Emerson Hancock pitched well again on Monday, but he got no support again as the Mariners game today against the White Sox was framed by one brief line and very little else.
The only other concrete note in the game discussion was a negative mark attached to Anton Chinacci, who was linked to -.18 WPA. Eduard Bazardo was also mentioned in that connection, with the same -.18 WPA figure appearing in the brief postgame note.
That is the full shape of the update: Hancock doing enough on the mound to earn a better result, and Seattle failing to give him one. On a day when the headline context pointed to Mariners Game #49 Preview and Discussion for the May 18, 2026, meeting with the White Sox in Seattle, the game report itself offered no box-score sweep, no rally sequence and no extended explanation. It simply left the same impression twice — Hancock pitched well, and the offense left him hanging again.

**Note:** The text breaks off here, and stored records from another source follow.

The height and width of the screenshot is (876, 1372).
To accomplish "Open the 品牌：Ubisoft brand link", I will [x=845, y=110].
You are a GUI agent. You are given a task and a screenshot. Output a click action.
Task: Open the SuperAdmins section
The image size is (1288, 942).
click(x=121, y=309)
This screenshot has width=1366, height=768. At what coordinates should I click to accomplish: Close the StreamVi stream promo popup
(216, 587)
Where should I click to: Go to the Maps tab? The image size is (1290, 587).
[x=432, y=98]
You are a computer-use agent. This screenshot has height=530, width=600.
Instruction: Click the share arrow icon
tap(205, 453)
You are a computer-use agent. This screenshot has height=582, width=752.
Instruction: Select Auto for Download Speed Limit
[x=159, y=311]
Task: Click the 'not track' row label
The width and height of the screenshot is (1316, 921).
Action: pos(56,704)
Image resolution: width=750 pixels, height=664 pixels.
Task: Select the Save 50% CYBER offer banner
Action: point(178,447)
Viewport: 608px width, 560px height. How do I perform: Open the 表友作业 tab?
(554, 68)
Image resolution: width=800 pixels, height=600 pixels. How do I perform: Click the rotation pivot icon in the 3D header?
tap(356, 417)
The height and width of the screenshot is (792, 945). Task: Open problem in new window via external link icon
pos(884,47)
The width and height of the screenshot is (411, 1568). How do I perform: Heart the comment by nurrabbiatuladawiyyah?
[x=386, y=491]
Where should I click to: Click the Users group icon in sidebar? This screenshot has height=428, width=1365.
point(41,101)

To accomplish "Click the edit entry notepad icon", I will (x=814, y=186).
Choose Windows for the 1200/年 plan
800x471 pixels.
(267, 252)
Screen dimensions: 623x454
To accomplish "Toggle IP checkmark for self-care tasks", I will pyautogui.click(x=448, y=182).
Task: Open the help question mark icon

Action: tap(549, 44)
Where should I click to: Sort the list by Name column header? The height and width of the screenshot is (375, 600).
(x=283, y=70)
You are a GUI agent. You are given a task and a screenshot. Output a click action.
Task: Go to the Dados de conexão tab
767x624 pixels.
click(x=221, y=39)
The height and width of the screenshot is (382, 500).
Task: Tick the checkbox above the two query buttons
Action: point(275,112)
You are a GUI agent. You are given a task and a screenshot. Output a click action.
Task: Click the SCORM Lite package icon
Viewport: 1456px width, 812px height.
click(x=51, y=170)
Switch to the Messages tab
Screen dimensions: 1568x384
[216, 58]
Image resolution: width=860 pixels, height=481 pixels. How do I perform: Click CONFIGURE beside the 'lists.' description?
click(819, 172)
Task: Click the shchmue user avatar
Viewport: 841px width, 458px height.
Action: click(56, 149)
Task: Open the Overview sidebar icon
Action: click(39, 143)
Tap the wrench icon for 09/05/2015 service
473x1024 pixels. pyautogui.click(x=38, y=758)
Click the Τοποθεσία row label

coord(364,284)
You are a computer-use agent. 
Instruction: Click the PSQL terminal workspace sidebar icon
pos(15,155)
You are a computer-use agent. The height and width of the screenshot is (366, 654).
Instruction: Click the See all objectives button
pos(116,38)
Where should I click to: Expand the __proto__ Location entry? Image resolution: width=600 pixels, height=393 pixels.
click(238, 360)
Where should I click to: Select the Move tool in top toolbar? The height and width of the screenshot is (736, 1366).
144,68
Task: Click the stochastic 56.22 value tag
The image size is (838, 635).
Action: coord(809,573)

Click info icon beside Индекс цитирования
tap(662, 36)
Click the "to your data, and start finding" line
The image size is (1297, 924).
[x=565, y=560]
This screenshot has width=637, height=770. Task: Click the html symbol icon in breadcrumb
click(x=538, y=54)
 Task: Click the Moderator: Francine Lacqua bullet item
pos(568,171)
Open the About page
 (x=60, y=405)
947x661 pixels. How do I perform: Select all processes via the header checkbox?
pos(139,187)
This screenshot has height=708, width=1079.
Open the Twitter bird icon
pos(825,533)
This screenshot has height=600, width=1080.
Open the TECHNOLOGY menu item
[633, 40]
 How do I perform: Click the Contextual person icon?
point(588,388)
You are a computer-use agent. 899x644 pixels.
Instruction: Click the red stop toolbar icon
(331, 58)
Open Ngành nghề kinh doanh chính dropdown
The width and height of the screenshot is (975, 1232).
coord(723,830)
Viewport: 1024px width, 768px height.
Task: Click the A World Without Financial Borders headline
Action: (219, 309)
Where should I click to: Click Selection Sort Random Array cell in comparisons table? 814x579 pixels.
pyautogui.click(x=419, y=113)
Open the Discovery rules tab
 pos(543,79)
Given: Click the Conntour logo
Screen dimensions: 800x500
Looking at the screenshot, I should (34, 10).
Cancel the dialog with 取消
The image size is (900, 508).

The thinness of the source matters here because it changes how the game is read. There is no detailed inning-by-inning account to soften the edges or supply a counterweight. What remains is a straightforward baseball frustration that has become familiar in this snapshot: a starting pitcher doing his part, the lineup failing to meet it, and a result that leaves the same pitcher carrying the weight of a game he did not lose on the mound.
There is also a small but telling tension in the available note. One line ties Anton Chinacci to -.18 WPA and names Bazardo in the same breath, but the source does not explain the play, the inning or the sequence that led there. That leaves the central baseball question unanswered in plain view: whether the decisive moments came late, whether they came from one plate appearance or several, or whether the win-probability swing reflected a game that was close throughout. The numbers are there. The story behind them is not.
For now, the clearest takeaway is that Hancock’s outing deserved better than the support he received. When a pitcher keeps turning in competent work and the lineup keeps failing to cash it in, the problem stops being a single night and starts looking like a pattern. This game note does not spell out the whole pattern, but it does show where the pressure sits in Seattle: on a roster that is asking one of its pitchers to keep carrying innings without much help behind him.